Monday 17 December 2018

aaaaaaaaand i'm done.

 sometimes you just need a friend, someone that'll actually listen and give a fuck.
recently, i thought i had a good couple of friends but changes happen and it is what it is really. 
but sometimes you just want one bloody person to not turn into a dickbag, you know?

sadness.
miserable or melancholy are probably better words to describe it, it's more than sadness.
i could be in a room full of people yet i'd still be the loneliest, isolated from everybody because plain and simply i don't feel i fit in.

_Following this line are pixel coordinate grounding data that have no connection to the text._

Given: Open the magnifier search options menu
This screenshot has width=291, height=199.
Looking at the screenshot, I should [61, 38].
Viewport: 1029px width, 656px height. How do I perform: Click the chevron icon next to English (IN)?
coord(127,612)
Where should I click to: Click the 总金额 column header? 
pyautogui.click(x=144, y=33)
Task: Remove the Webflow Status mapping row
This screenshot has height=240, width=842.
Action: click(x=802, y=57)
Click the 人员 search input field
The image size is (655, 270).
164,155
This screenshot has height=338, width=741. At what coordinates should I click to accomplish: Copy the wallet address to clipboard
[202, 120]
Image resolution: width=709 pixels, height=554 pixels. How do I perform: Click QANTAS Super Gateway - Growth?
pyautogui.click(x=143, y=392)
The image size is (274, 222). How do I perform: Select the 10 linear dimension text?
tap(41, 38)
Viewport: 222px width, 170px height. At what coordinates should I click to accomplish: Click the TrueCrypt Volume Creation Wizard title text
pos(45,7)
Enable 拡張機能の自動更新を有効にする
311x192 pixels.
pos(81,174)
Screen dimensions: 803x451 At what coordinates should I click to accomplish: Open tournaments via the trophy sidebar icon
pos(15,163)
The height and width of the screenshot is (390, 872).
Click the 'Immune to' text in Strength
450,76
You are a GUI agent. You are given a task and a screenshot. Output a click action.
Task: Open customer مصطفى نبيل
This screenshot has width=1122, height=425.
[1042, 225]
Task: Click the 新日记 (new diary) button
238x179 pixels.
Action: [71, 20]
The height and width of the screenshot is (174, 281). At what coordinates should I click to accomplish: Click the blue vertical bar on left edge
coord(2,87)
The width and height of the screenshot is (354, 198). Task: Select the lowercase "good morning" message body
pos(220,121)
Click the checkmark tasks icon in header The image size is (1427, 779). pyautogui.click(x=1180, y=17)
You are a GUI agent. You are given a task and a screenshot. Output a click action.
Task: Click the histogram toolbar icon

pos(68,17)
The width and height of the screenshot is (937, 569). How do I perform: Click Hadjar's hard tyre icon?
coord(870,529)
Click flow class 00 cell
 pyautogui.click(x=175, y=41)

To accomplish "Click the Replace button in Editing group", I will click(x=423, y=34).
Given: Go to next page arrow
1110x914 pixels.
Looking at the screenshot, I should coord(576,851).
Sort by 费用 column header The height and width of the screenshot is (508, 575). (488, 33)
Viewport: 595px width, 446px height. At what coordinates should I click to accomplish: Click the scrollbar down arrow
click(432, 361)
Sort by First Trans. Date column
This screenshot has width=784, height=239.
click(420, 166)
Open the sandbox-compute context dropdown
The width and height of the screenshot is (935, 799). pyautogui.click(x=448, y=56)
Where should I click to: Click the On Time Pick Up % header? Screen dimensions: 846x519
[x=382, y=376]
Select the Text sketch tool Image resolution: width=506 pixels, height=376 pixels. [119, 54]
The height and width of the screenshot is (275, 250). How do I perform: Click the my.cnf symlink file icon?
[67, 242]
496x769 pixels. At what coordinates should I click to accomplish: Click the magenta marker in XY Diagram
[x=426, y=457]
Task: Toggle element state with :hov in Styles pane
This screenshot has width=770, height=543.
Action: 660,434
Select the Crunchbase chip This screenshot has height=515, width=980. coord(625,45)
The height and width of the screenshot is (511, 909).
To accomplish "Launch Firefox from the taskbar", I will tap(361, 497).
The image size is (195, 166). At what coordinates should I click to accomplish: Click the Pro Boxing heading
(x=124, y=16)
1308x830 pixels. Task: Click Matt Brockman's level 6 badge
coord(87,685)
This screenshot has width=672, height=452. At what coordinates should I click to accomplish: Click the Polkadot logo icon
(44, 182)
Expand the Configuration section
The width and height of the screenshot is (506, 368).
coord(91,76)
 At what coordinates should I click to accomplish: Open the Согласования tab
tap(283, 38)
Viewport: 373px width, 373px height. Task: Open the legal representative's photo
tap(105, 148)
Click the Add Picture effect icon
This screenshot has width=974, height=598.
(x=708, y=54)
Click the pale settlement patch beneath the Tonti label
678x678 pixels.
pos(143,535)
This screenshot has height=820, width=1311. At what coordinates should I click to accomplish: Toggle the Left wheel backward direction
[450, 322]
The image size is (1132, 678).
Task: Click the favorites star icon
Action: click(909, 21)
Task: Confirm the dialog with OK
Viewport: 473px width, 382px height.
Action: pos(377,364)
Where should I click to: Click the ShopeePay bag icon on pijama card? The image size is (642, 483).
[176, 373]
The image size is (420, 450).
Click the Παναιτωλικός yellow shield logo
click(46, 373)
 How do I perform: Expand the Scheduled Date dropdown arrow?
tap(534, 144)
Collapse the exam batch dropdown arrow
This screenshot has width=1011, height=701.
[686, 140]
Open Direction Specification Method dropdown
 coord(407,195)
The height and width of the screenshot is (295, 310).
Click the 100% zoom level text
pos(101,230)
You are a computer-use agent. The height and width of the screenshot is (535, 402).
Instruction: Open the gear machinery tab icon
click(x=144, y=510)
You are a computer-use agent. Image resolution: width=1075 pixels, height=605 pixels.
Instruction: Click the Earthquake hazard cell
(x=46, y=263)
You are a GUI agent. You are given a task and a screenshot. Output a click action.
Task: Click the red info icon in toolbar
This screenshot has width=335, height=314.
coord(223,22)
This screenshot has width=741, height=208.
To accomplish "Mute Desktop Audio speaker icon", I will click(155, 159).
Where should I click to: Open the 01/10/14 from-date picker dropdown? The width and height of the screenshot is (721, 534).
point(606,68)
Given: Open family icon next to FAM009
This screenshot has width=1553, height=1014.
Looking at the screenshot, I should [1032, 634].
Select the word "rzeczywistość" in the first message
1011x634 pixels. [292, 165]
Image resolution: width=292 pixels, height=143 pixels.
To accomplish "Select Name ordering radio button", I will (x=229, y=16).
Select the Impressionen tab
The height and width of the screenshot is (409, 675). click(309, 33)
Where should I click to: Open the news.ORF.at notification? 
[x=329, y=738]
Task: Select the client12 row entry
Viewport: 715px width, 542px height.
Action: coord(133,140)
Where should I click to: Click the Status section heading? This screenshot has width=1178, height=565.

it's actually kinda unreal considering a couple months before i was feeling really bloody happy, everything was going into place and for the first time i felt settled like all the shit that happened before was so this could all happen and it made sense to begin with but now i've thought about it and realized this shit just aint right.
my heart is heavy and every day i wake up in a state of constant dread, and i dread going on about my day. doing the same thing, being around the same people that dislike me, belittle me, etc. 

it's like i constantly try to find this light, to find that one thing that makes it all worth it but the minute i start to find it and i get genuinely so content about it, the other shit just gets overwhelming and it feels suffocating, it feels like i'm trying so goddamn hard to keep it together but it's almost as if all the negative feelings have morphed into a person and it has its hands around my neck so it's getting harder and harder to breathe.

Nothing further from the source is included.